WORK TO DO: Rewrite the entries from the first line through the line containing "Action: (445, 298)", changing every "icon" to "button" and leaving everything else as it is. Give only those lines.

Pointing entries for text and elements:
- - - - -

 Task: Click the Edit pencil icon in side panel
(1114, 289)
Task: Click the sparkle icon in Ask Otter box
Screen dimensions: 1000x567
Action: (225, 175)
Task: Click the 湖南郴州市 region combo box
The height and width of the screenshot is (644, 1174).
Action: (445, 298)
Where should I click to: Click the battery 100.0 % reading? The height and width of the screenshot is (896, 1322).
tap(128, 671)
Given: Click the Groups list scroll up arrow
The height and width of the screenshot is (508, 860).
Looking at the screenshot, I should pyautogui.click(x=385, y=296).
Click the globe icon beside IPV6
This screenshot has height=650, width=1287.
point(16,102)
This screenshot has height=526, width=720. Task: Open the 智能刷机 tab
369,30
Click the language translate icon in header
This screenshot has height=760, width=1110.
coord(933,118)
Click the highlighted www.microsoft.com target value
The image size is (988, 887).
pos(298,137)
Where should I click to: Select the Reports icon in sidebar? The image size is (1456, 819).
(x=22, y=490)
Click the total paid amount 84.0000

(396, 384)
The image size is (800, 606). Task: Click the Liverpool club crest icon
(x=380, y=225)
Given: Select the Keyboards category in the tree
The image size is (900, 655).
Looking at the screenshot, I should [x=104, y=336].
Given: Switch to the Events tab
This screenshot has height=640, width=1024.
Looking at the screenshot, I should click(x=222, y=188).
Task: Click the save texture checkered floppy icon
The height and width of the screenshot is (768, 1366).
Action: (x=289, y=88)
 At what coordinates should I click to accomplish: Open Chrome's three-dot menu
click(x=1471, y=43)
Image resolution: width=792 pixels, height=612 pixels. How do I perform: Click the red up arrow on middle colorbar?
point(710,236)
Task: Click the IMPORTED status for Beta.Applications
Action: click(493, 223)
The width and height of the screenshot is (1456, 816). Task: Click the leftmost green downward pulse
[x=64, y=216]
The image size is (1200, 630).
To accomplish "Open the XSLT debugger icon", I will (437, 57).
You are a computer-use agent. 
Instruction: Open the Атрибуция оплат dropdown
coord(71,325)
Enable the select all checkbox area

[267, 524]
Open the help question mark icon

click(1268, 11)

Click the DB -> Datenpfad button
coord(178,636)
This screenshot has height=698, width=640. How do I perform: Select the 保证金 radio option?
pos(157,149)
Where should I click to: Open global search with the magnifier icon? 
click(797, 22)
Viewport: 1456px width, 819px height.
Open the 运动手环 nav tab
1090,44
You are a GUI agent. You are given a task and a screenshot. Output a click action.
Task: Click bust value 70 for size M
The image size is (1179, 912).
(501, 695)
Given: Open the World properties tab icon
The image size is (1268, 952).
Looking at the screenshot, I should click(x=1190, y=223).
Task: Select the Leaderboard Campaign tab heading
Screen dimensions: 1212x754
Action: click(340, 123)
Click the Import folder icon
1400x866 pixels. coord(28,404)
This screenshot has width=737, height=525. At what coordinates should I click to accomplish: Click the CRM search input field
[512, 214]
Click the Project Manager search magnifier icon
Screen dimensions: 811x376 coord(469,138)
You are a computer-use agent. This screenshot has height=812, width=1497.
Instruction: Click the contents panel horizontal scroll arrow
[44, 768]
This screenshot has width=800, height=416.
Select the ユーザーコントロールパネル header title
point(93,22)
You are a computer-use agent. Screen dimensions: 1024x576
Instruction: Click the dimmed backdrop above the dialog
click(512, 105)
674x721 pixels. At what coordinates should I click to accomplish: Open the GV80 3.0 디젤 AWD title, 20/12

- - - - -

ANSWER TO THE EXERCISE:
 Task: Click the Edit pencil button in side panel
(1114, 289)
Task: Click the sparkle button in Ask Otter box
Screen dimensions: 1000x567
Action: (225, 175)
Task: Click the 湖南郴州市 region combo box
The height and width of the screenshot is (644, 1174).
Action: (445, 298)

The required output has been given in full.